En pratique, comment réduire les niveaux de basses excessifs ? Il est possible d’ajuster la balance du mixage audio (à partir de la sortie principale de la table de mixage). S’il s’agit d’un contenu préenregistré et lu, c’est impossible, vous devrez donc régler votre système de sonorisation. Les enceintes QSC Série K.2™ et les caissons de graves Série KS ont tous un EQ intégré qui permet de régler un filtre Shelve sous 200 Hz par exemple. Ces EQ flexibles et faciles à utiliser peuvent être configurés et sauvegardés dans la mémoire interne de l’enceinte en tant que « Scène » utilisateur, rappelable à tout moment pour vos cas typiques d’utilisation.

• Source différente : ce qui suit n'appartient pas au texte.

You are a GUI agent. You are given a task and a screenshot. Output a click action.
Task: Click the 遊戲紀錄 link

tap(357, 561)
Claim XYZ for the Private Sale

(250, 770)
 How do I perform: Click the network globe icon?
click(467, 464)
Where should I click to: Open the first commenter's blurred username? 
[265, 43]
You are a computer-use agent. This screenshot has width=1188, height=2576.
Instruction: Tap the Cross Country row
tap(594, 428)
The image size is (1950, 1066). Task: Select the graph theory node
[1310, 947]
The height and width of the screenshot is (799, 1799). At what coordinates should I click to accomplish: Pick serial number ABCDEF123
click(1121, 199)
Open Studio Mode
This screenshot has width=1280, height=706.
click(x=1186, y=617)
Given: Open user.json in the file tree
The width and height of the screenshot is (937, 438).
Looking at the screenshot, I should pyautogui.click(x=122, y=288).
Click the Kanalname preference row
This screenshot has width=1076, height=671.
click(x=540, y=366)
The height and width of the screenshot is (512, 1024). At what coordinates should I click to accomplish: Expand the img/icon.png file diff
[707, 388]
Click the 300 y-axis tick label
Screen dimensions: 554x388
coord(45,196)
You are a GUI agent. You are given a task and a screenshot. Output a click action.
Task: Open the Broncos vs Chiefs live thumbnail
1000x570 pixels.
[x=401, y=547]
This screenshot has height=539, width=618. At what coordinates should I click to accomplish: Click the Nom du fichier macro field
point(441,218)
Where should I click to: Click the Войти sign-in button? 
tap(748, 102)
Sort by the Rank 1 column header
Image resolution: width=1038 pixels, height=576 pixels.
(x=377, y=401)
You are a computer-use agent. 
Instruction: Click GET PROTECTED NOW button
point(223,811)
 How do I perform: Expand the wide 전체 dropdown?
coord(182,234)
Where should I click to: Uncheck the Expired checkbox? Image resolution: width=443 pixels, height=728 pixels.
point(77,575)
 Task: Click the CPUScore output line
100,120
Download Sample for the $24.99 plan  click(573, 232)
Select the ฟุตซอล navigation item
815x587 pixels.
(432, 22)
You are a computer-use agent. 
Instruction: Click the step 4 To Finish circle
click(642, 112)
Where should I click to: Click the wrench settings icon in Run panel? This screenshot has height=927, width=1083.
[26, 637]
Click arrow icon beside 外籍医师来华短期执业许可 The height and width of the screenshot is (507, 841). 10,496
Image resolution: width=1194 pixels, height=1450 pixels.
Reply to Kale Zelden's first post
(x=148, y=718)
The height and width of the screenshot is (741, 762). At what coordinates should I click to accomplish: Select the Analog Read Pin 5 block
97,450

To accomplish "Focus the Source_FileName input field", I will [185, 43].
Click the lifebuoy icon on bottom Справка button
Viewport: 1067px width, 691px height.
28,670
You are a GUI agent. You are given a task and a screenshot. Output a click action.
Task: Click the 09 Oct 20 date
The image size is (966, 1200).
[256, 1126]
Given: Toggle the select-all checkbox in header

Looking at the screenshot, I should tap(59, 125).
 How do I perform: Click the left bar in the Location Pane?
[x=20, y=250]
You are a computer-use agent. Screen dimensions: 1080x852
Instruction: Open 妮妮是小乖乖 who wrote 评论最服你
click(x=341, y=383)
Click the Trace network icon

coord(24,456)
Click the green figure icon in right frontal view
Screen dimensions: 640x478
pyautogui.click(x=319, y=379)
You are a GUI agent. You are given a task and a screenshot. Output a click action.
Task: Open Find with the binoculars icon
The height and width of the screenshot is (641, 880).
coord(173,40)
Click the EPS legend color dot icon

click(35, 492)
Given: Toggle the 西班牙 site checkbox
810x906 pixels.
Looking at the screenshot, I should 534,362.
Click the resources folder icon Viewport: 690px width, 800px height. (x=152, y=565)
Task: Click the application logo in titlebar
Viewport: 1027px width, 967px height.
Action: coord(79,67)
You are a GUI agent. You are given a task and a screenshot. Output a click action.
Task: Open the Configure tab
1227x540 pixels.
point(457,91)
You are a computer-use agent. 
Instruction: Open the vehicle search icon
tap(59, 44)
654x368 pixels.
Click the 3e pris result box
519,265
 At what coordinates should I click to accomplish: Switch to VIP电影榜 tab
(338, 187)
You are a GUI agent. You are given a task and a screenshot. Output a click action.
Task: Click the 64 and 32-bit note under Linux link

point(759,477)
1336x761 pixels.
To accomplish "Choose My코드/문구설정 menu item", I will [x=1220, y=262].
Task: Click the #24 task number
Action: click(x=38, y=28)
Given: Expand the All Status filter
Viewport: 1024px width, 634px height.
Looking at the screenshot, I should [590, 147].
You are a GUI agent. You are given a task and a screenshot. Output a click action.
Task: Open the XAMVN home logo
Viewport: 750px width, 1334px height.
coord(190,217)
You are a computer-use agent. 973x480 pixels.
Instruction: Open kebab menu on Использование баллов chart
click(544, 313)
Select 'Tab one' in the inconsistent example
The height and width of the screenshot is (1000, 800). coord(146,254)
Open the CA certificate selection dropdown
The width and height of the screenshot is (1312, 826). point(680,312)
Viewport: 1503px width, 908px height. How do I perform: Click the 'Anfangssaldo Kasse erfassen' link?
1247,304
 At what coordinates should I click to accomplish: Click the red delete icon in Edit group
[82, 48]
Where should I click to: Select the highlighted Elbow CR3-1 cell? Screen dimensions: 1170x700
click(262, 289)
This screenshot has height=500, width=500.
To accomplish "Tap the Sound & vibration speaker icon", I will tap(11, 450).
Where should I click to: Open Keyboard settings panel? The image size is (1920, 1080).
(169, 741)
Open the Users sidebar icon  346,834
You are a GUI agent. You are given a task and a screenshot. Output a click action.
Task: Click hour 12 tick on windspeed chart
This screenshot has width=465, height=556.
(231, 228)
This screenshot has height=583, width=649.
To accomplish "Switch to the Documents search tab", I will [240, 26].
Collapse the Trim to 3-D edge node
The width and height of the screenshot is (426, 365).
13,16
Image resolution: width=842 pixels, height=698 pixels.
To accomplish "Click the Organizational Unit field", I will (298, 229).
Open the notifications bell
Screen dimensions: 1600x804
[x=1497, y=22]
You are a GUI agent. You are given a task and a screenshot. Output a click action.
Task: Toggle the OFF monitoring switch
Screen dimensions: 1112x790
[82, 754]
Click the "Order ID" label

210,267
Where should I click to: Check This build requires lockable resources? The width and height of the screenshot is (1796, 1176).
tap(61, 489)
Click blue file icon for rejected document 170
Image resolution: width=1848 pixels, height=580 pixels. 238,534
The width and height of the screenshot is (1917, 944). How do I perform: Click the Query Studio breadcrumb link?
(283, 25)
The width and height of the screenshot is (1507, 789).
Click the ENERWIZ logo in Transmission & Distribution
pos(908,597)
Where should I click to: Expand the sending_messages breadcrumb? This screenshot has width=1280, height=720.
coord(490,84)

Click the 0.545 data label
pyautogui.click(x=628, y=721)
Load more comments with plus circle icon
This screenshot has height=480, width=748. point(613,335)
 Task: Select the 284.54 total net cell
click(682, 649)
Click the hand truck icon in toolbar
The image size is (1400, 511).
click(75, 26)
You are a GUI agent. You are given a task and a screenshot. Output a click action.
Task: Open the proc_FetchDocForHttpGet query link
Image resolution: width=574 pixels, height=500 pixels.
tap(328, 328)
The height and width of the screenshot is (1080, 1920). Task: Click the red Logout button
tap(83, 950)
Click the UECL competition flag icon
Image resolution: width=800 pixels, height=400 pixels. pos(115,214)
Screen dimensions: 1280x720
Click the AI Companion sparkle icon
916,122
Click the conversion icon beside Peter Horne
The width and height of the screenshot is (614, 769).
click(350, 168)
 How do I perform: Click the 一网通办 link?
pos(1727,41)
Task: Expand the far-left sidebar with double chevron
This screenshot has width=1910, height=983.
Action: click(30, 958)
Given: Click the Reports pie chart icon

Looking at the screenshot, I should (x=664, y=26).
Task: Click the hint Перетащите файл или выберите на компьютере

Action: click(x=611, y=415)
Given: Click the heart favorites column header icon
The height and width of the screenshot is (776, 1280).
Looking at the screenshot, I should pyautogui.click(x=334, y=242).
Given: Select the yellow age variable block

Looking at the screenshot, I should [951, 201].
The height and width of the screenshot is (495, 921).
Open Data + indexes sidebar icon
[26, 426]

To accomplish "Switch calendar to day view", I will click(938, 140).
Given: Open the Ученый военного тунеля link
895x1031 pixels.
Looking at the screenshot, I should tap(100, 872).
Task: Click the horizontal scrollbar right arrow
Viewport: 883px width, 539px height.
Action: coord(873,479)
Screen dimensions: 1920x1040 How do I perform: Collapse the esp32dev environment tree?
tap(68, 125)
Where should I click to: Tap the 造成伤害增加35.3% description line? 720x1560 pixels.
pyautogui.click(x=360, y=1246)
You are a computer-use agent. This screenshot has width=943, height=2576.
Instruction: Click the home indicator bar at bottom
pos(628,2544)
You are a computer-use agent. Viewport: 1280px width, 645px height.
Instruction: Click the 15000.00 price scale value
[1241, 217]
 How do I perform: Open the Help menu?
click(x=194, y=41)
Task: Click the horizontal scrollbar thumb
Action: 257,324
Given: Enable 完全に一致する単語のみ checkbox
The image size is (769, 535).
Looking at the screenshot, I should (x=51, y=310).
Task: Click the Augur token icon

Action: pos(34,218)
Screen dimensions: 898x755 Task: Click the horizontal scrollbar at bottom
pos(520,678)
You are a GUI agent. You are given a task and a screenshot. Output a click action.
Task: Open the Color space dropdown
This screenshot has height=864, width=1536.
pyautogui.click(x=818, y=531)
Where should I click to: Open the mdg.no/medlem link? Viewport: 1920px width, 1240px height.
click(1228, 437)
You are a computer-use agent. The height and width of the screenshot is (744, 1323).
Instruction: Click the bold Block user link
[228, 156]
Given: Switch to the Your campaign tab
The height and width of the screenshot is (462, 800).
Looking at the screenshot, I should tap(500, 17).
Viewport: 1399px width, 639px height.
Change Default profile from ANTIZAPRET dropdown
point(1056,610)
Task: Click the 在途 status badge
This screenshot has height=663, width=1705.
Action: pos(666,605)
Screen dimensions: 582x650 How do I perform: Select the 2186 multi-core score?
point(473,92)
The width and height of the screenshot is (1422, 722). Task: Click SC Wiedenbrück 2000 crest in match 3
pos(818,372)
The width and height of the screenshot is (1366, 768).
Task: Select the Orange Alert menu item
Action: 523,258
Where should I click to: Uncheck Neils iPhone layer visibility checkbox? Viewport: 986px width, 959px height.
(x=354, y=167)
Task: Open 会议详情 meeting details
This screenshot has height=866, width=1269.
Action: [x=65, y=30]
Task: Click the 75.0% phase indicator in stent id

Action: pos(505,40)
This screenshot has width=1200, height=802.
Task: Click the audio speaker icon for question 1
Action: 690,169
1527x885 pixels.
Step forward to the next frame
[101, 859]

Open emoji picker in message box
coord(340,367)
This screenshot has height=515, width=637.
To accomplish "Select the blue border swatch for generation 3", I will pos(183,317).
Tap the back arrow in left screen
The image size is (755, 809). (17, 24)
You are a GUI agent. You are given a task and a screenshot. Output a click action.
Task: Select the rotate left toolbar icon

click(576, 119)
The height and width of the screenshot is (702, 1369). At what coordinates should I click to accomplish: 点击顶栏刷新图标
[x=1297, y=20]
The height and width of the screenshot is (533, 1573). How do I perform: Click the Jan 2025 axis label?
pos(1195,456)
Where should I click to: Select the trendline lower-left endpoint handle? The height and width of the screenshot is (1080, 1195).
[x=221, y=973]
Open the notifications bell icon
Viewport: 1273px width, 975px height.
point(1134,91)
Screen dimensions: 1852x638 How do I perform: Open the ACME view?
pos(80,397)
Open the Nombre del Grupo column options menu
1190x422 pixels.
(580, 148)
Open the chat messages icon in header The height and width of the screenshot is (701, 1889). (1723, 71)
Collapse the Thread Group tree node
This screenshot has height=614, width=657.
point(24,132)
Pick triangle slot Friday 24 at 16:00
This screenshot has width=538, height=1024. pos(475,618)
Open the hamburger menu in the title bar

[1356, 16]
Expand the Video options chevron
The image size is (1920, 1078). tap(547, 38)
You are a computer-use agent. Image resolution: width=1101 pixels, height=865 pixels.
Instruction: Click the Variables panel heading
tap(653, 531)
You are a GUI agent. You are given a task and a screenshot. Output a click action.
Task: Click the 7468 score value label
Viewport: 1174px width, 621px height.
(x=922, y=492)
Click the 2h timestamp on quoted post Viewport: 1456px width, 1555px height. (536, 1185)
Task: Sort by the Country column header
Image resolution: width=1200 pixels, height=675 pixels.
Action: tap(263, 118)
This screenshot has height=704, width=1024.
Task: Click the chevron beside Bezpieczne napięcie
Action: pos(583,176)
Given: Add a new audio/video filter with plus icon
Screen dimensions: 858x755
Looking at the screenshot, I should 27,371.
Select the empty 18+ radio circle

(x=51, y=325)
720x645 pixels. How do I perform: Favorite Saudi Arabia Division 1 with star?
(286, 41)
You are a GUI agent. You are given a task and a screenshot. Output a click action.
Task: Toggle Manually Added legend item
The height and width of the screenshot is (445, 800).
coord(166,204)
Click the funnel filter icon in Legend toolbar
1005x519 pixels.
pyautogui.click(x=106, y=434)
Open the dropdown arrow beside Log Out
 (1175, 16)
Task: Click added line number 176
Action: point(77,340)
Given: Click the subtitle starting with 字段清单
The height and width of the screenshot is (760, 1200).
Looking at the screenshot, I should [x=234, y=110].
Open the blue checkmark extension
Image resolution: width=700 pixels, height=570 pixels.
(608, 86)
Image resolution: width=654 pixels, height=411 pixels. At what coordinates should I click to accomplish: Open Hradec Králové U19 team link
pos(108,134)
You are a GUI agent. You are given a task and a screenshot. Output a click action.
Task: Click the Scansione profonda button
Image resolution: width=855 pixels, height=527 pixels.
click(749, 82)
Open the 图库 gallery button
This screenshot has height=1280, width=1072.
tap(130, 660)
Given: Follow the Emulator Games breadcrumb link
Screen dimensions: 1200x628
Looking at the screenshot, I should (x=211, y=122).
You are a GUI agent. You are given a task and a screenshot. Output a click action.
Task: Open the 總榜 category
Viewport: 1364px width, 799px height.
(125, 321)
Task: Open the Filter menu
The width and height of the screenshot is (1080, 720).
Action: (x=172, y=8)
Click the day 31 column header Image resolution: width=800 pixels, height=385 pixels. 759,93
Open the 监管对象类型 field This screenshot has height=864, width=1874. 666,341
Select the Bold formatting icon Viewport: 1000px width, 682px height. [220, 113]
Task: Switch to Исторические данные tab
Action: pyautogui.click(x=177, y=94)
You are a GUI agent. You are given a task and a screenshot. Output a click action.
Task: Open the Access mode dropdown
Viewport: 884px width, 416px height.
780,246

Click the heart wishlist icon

De plus, les tables de mixage QSC TouchMix offrent toutes les fonctionnalités nécessaires pour ajuster précisément leurs sorties principales ou auxiliaires à l’aide des paramètres d’égalisation usuels.
Conclusion
Lorsqu’un contenu avec trop de basses fréquences est restitué par votre système de sonorisation, un phénomène dit de masquage auditif se produit, compromettant votre perception du son. Afin de retrouver de la définition, de la clarté et l’équilibre du contenu audio, il faut réduire quelque peu les niveaux des basses fréquences. Ce faisant, tous les éléments du mixage seront à nouveau équilibrés, recréant ainsi un espace sonore tridimensionnel approprié. N’oubliez pas que ce que nous écoutons est la combinaison et l’interaction complexe entre la source sonore, l’environnement dans lequel nous nous trouvons et la façon dont nos oreilles et notre cerveau décodent les sons. Il est donc utile de comprendre les forces et les faiblesses de chaque élément de la chaîne. Bonne écoute !
Références
[1] Egan, J.P. and H.W. Hake, On the masking pattern of a simple auditory stimulus. The Journal of the Acoustical Society of America, 1950. 22(5): p. 622-630.
[2] Tobias, J.V., Low‐frequency masking patterns. The Journal of the Acoustical Society of America, 1977. 61(2): p. 571-575.